If Ten Hag departs, a potential Ronaldo return no longer requires the suspension of disbelief. What remains is the footballing logic.
At 39, Ronaldo remains an elite finisher. He scored over 40 goals in all competitions for Al Nassr this season — regardless of the league’s quality, those numbers are not trivial. His physicality has evolved, of course, but his penalty-box intelligence, aerial dominance, and sheer will to score have not diminished. For a team like United, crying out for goals and presence up top, there are worse short-term options.
He wouldn't be asked to press, link, or build play. He would be the final action. The one-touch finisher. The 80th-minute solution against a low block. And he would arrive, presumably, on reduced wages and a deal structured with clear limits.
The Risks and the Reality
Of course, the circus would follow. The media frenzy. The locker room questions. The past grudges. This is not a risk-free idea. But then again, Manchester United are not in a risk-free position. They have gambled before — on youth, on raw potential, on names rather than fits — and have consistently fallen short.

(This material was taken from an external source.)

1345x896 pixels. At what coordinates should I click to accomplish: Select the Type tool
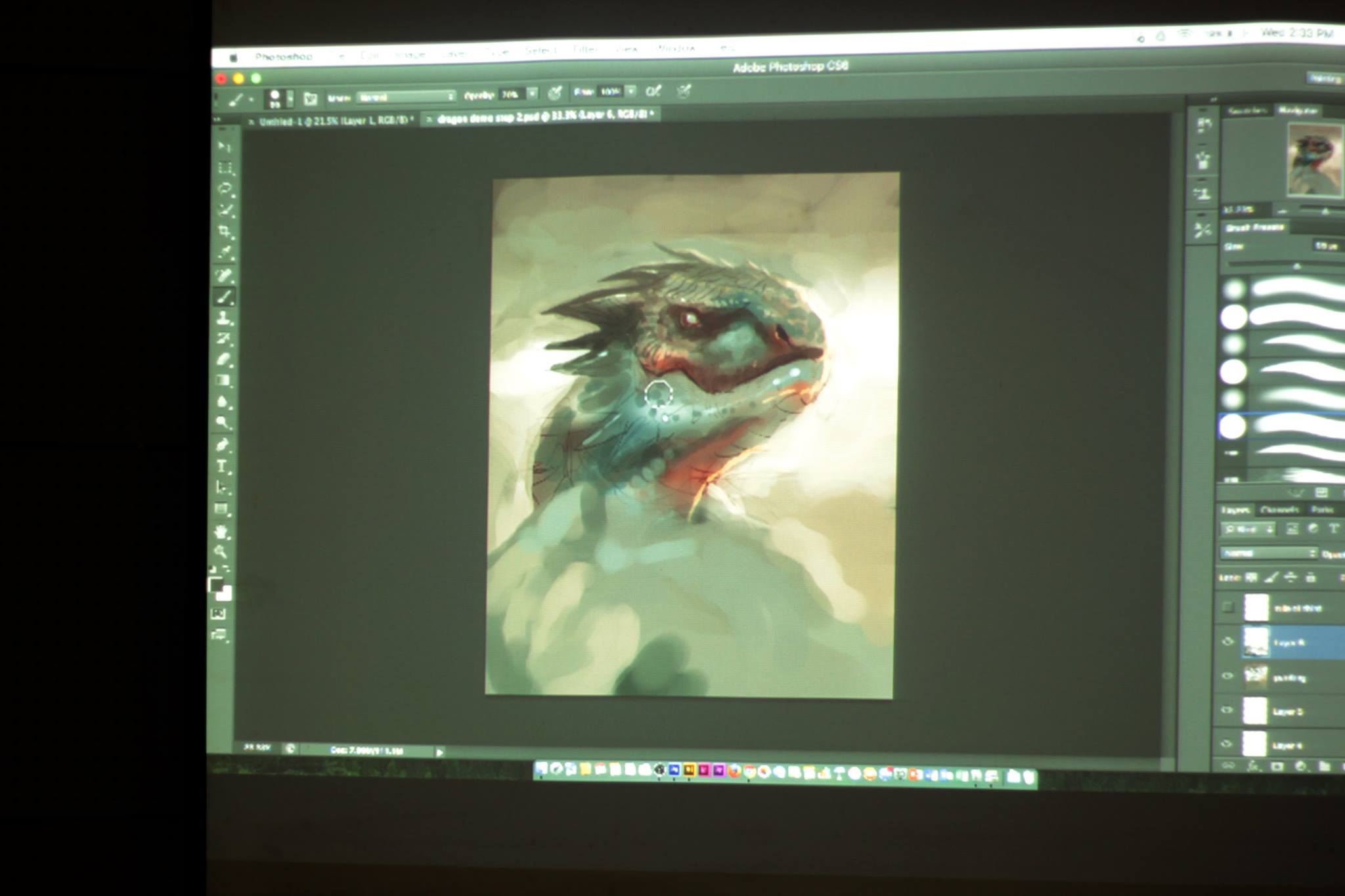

This would be different. A short-term move with eyes wide open. A partnership built on mutual benefit. United need goals and attention. Ronaldo, more than anyone, knows how to deliver both.
He would not solve all their problems. But he might solve one very big one. And in a summer of financial constraint and tactical uncertainty, sometimes solving one problem is enough.
So… Would It Be Crazy?
Perhaps. But in football, the line between crazy and inspired is often drawn in goals. And Cristiano Ronaldo, for all his flaws and all the history, still knows how to find the net.